INDECISION IN GERMANY, 1945-1947
AMERICAN POLICYMAKERS were slow to realize how much Europe's survival depended on German recovery. Germany, the heartland of Europe, almost bled to death while the Allies fought over its future. And the clumsy and incremental process by which U.S. officials arrived at a policy for Germany suggests none of the purposeful action that one might expect of a world power bent upon empire- building in Europe.

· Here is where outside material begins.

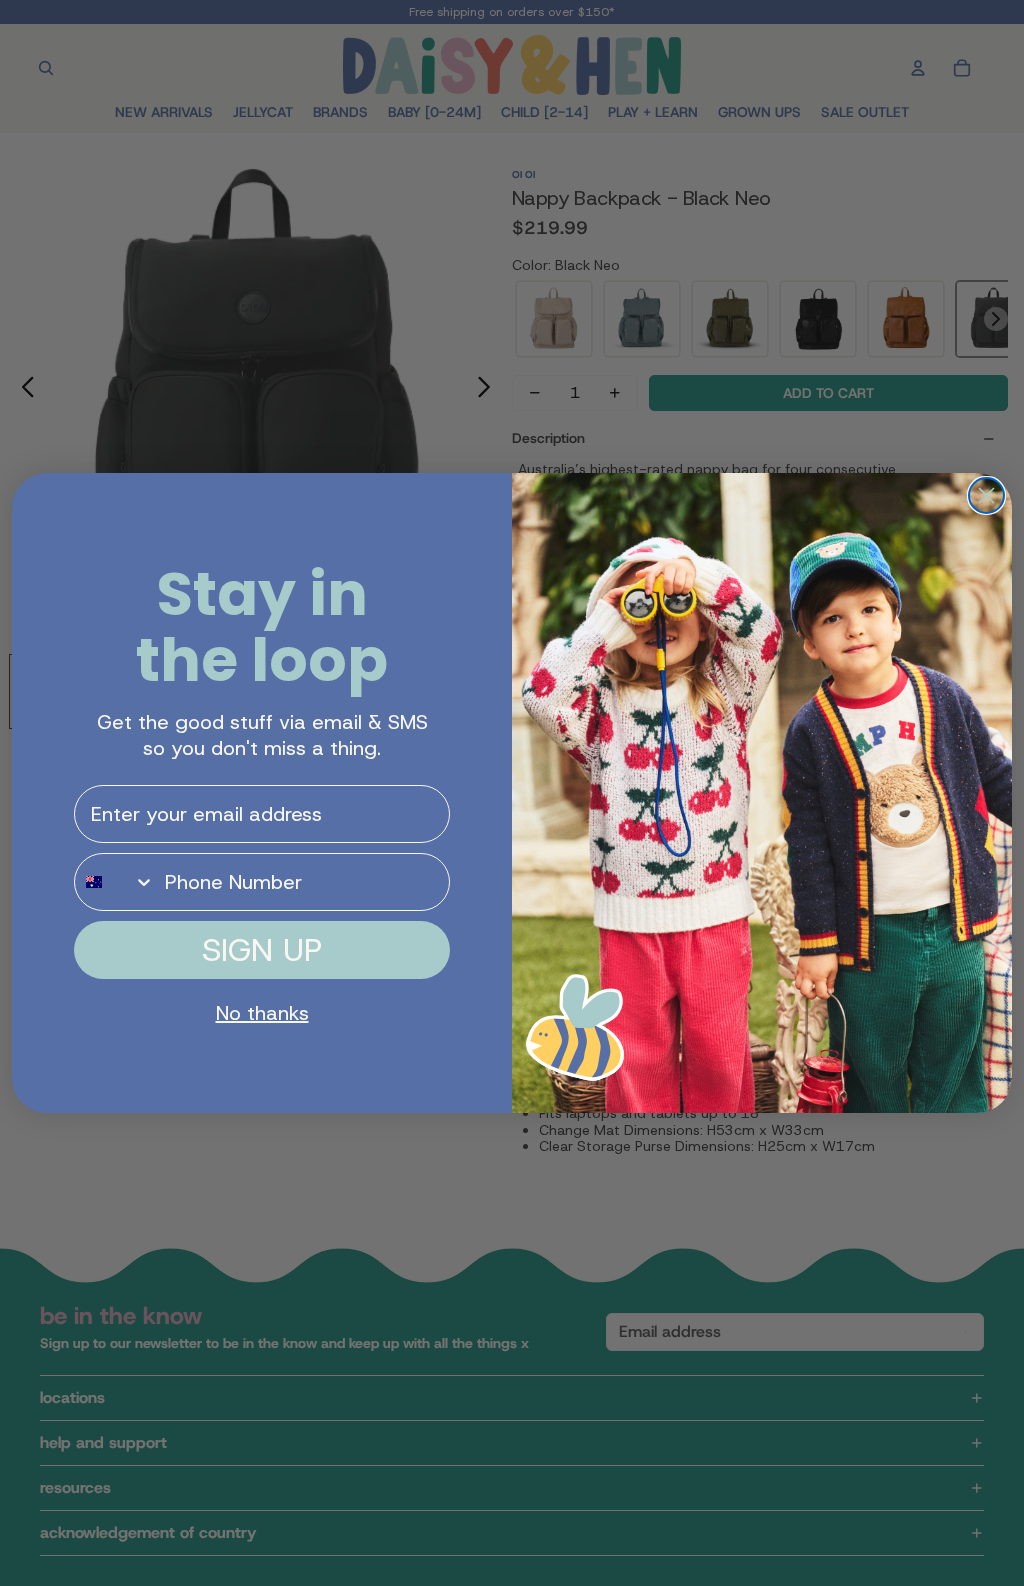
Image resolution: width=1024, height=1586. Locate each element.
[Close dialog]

From the very first, American planning in Germany was pulled in two directions. On the one hand, wartime planners wished to disarm and neutralize the former Reich. Germany would be stripped of heavy industry, if not actually pastoralized, and shorn of large tracts of territory, if not fully partitioned. On the other hand, the American multilateral program called for the reconstruction of German industry and its integration into the West European economy. The conflict between these tendencies was never quite resolved before early 1947. Even after European recovery had clearly assumed precedence over German disarmament in American policy, Washington faced stiff resistance to its plans in Germany from other interested powers, East and West.
The United States had fought in two world wars to preclude German hegemony over Europe. In later years, Americans would have difficulty remembering the revulsion that they had felt toward Germany in 1945 following the Nazis' savage persecution and slaughter of captive populations. In cooperation with other nations, American officials resolved to punish war criminals and stamp out every vestige of Nazi power and influence.